Je me redressai brusquement, ne m'attendant certainement pas à ça. Enfin, je devrais être habitué, Colin m'insultait approximativement une fois par jours. Mais il ne le faisait pas comme ça. Pas avec cette voix...
« Colin ça va ? m'inquiétai-je, les sourcils froncés.
— Tu fais toujours ça... et je me fais tout le temps avoir... »
Il s'était recroquevillé, le visage blotti entre ses bras croisés sur le lit. Je me penchai, effrayé. Est-ce qu'il pleurait ? Je ne voulais pas le faire pleurer...
« Colin, hey, murmurai-je avec le plus de tendresse possible. Tu ne te sens pas bien ? Tu es fatigué ? Parle-moi...
— C'est toi le problème ! » me hurla-t-il finalement.
Je reculai la main que j'avais approchée de lui, blessé.
« Et je peux savoir pourquoi ? demandai-je, la voix un peu plus dure que je l'aurais voulu.
— Tu passes ton temps à te foutre de ma gueule ! Un jour tu es trop gentil, l'autre jour t'es un vrai connard. Vous me prenez tous pour une sorte d'androïde sans âme, mais je suis aussi humain que vous ! J'ai des émotions... Des sentiments...
— C-Colin, je...
— Tais-toi ! Pour une fois dans ta vie Isaak, ferme ta gueule ! »
Note à moi-même du futur : ne venge pas Colin. C'était le plus gros ingrat que tu n'aies jamais rencontré.
La main que j'avais tendue vers lui dans une tentative d'apaisement retourna se serrer contre mon torse et je serrai les dents.

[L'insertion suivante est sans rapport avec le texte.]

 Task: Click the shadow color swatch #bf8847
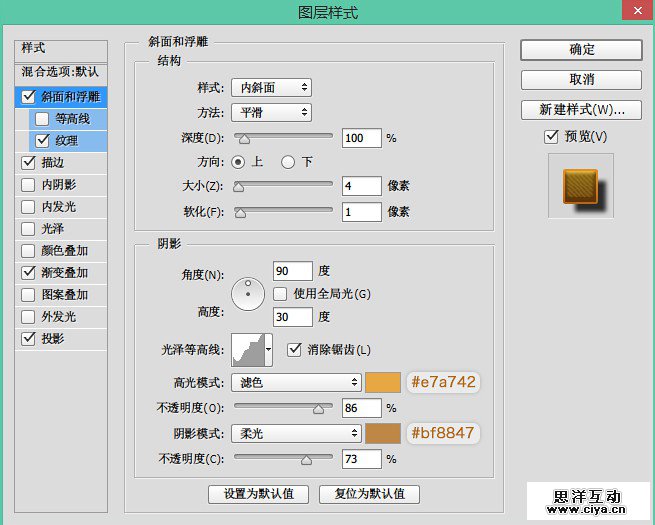383,433
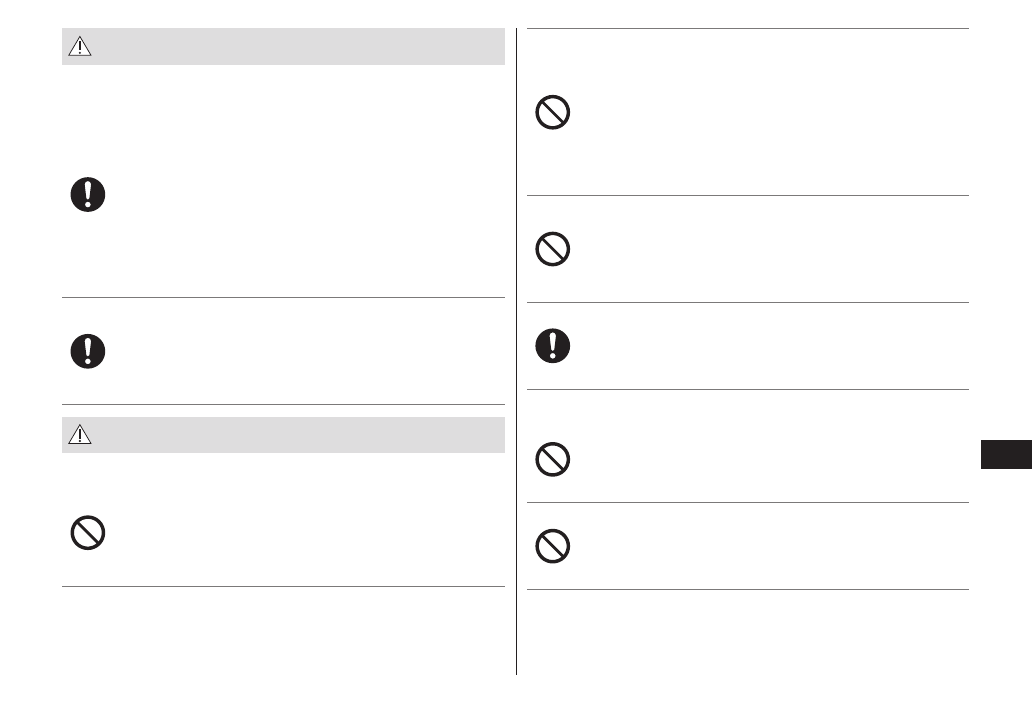Click the exclamation icon in the right column
This screenshot has width=1032, height=726.
click(553, 346)
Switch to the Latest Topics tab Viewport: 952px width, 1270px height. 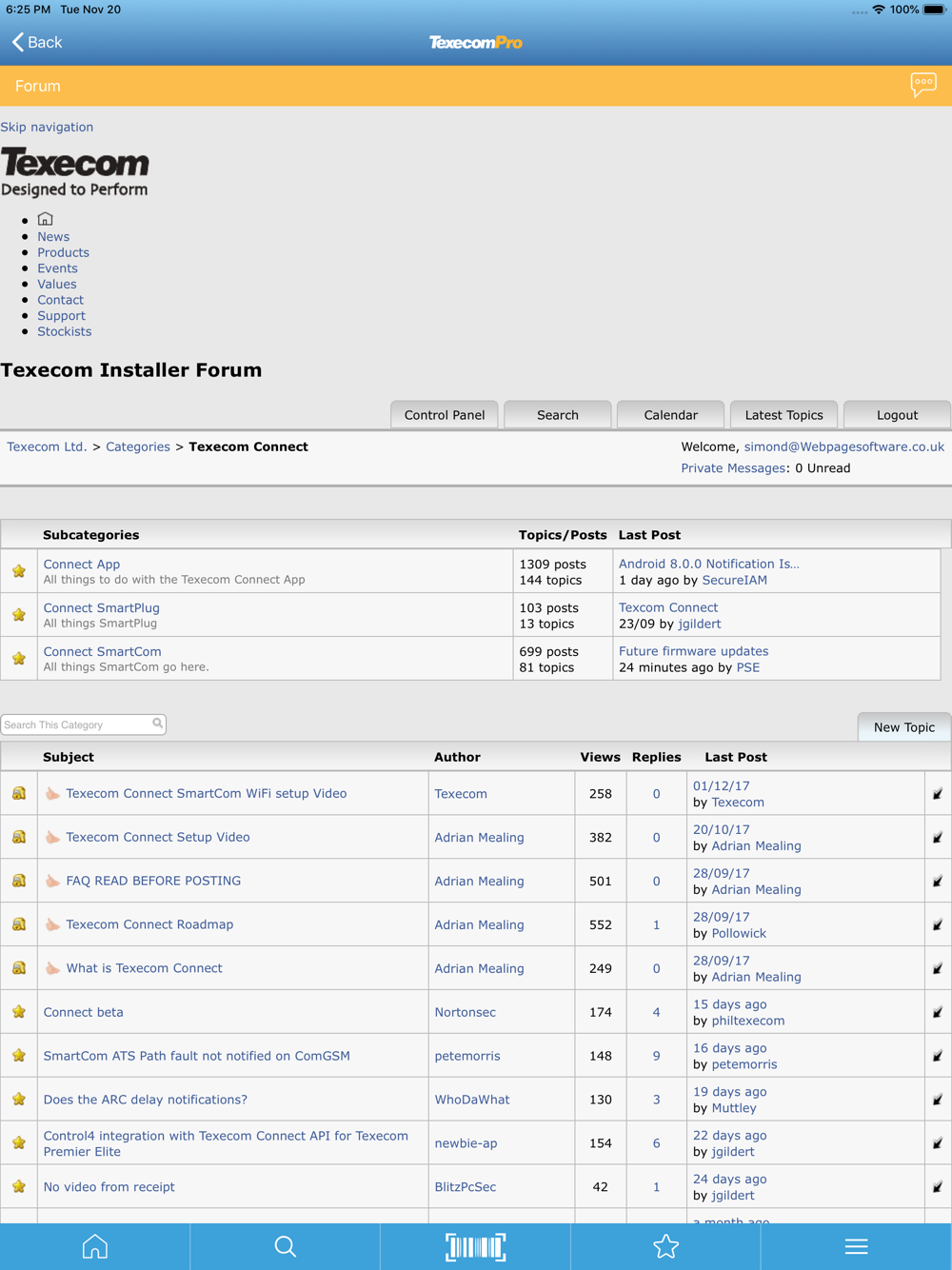(x=783, y=415)
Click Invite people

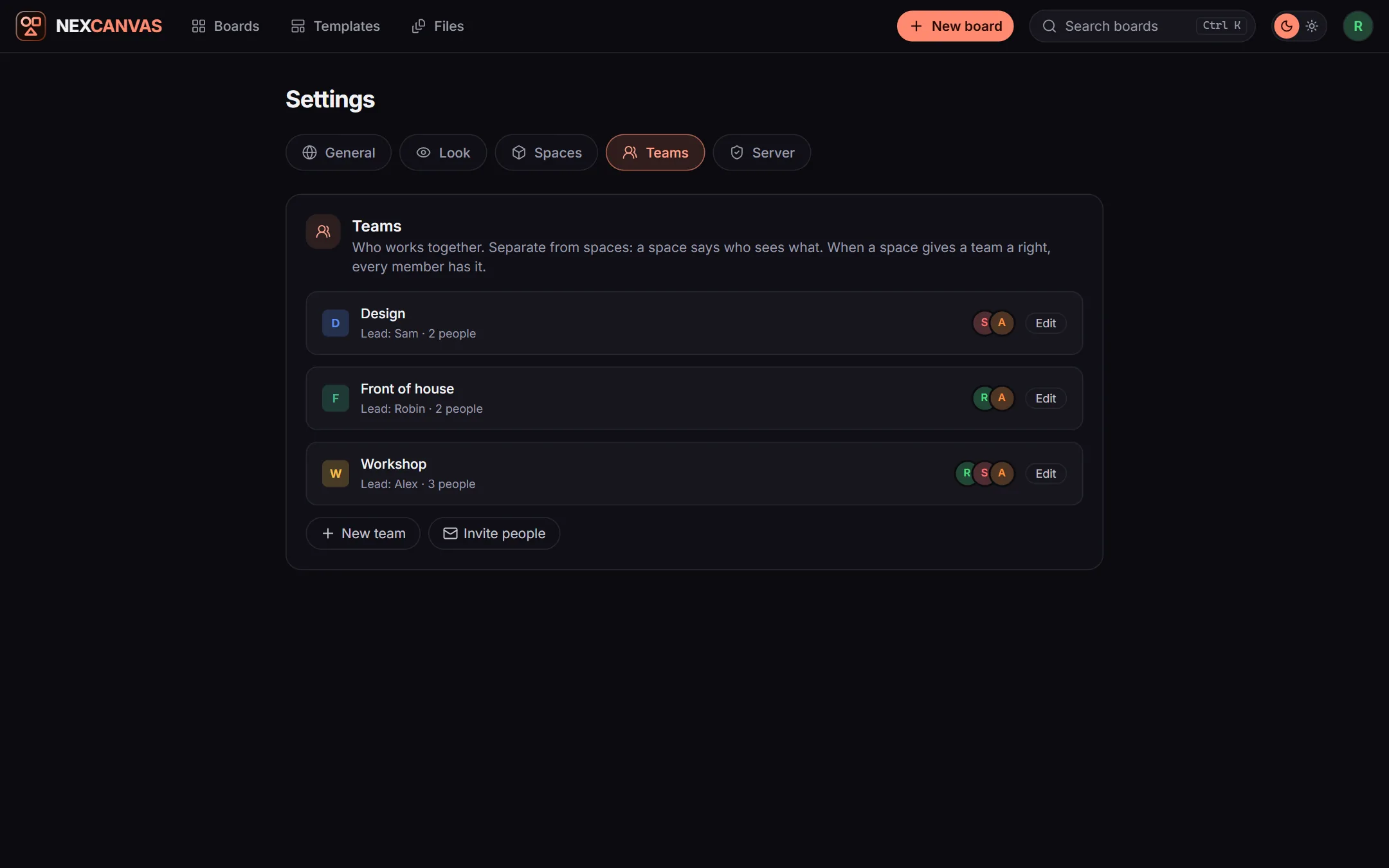[x=494, y=533]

J'étais bien plus blessé par ce qu'il disait que je n'aurai dû, je le savais... La mère de Colin m'avait expliqué qu'à force de tout rationaliser, il arrivait à Colin de faire des crises... Elle appelait ça affectueusement des « crises du cœur ». De toute évidence depuis le moment où je l'avais ramené chez lui, celle-ci avait continué.
Colin persistait à dire que j'étais un sujet d'étude passionnant, mais c'était lui qu'il aurait fallu étudier... J'étais peut-être un abruti, mais je n'étais pas aveugle au point de ne pas remarquer à quel point il était fascinant.
Un silence pesant s'installa entre nous deux, Colin gardant les yeux obstinément baissés, et moi mon regard fixé sur un point invisible. Encore une fois, nous étions dans l'incapacité de nous accorder, mais désormais j'avais l'habitude. Colin et moi, nous étions comme deux faces d'une même pièce : peu importe à quel point nous voulions nous rencontrer, c'était impossible. Et lorsque l'on essayait, voilà le résultat.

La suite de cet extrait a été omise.